Sexually Transmitted Diseases
Sexually Transmitted Diseases
Kristin A. Englund
Carlos M. Isada
RAPID BOARD REVIEW—KEY POINTS TO REMEMBER:
Nongonococcal Urethritis
Chlamydia trachomatis in 50%, Ureaplasma urealyticum, Trichomonas vaginalis, and herpes simplex virus (HSV) in 15%, no etiology in 35% of cases.
Complications include epididymitis and reactive arthritis.
Partner notification is important because female sexual partners are at high risk for chlamydial infection.
Urethritis can be diagnosed
on clinical grounds alone when a purulent urethral discharge is present.
by ≥5 polymorphonuclear leukocytes per oil immersion field on the swab smear.
by a positive leukocyte esterase test from a first-void urine specimen with ≥10 white blood cells per highpower field. Confirm with Gram stain.
Submit routinely for the detection of Neisseria gonorrhoeae and Chlamydia trachomatis.
Mucopurulent Cervicitis
The major infectious include C. trachomatis, N. gonorrhoeae, and HSV.

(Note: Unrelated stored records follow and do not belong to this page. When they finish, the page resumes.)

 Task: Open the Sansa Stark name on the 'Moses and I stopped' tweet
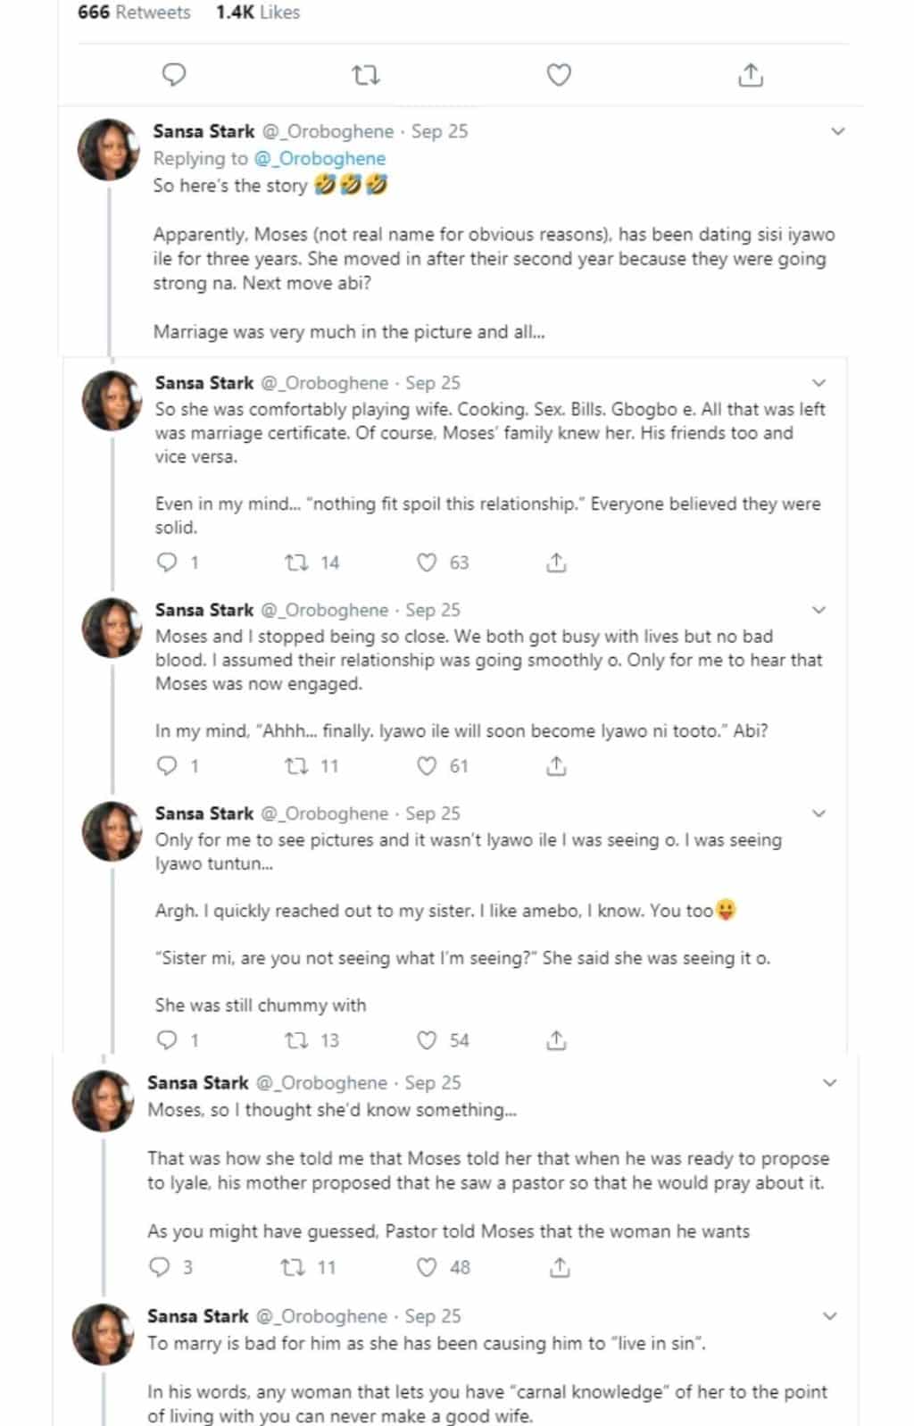tap(204, 610)
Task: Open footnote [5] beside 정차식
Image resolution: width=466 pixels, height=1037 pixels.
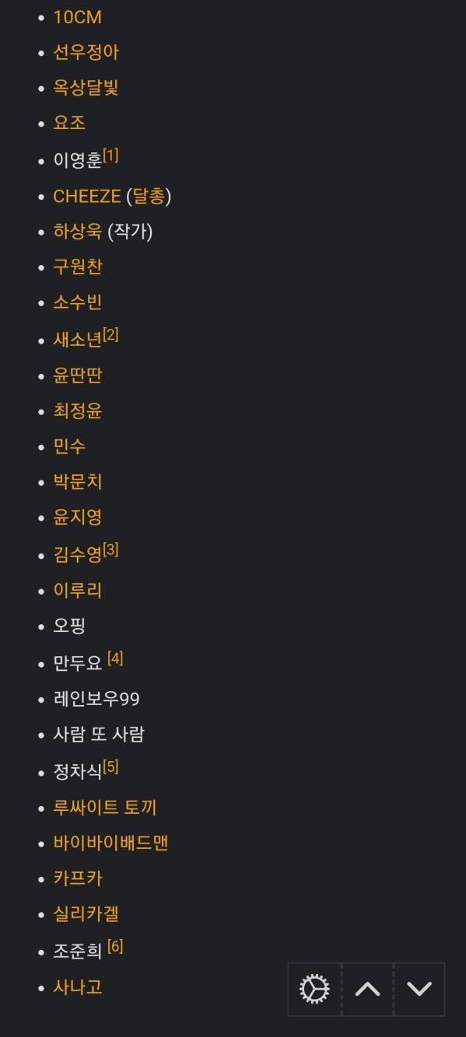Action: (x=110, y=766)
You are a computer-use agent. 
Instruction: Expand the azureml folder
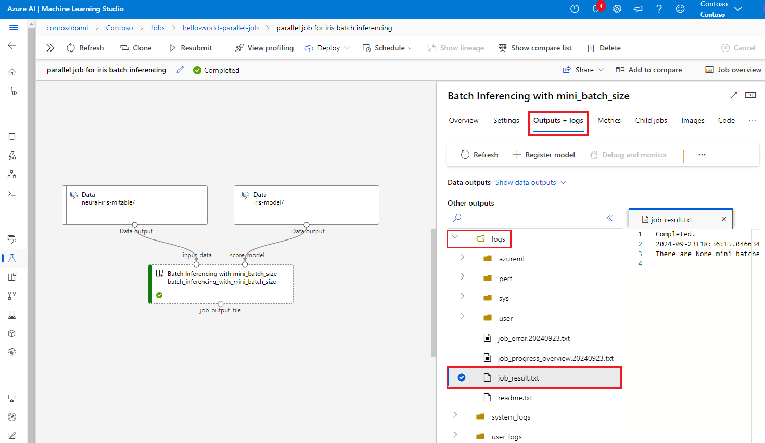click(x=462, y=257)
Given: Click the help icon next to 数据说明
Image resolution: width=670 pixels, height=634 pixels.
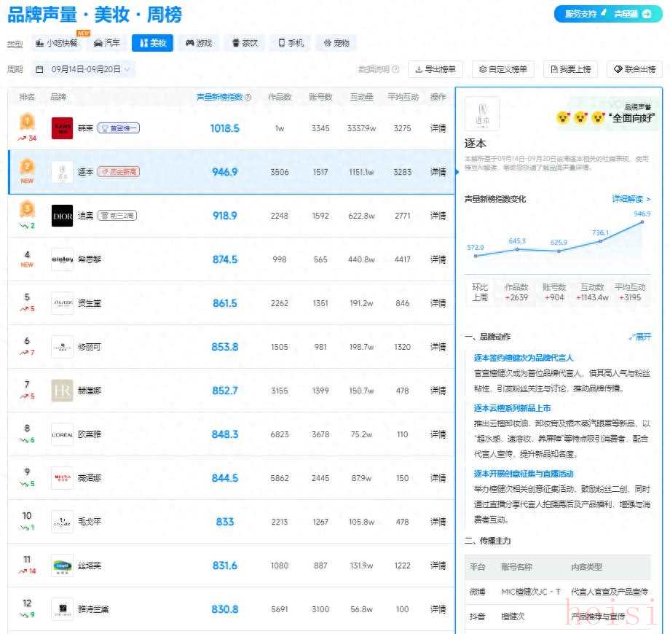Looking at the screenshot, I should click(x=395, y=70).
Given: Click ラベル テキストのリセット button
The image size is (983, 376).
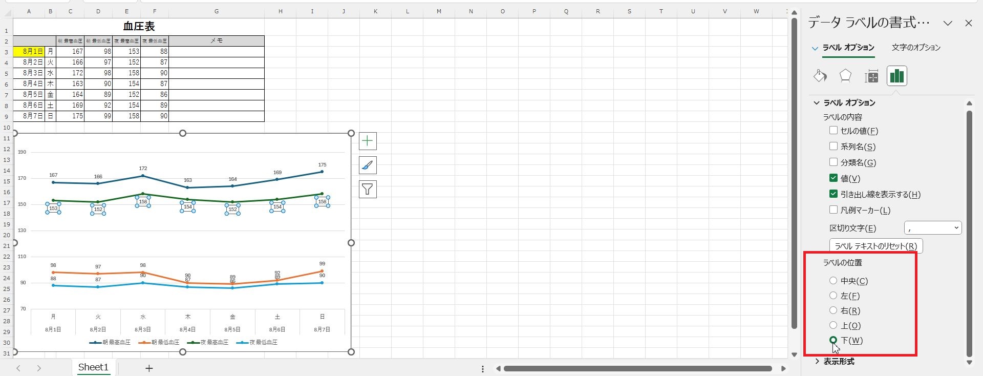Looking at the screenshot, I should [x=875, y=246].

The diagnosis is supported by the visualization of a yellow or green endocervical mucopus on a white swab (positive swab test result).
Treatment should cover both C. trachomatis and N. gonorrhoeae.
Gonorrhea
In women, gonococcal infections are often asymptomatic.
Quinolone use is not recommended because of quinolone-resistant N. gonorrhoeae.
Suspect disseminated gonococcal infection when hemorrhagic pustules, symptoms of tenosynovitis, or oligoarthritis are present.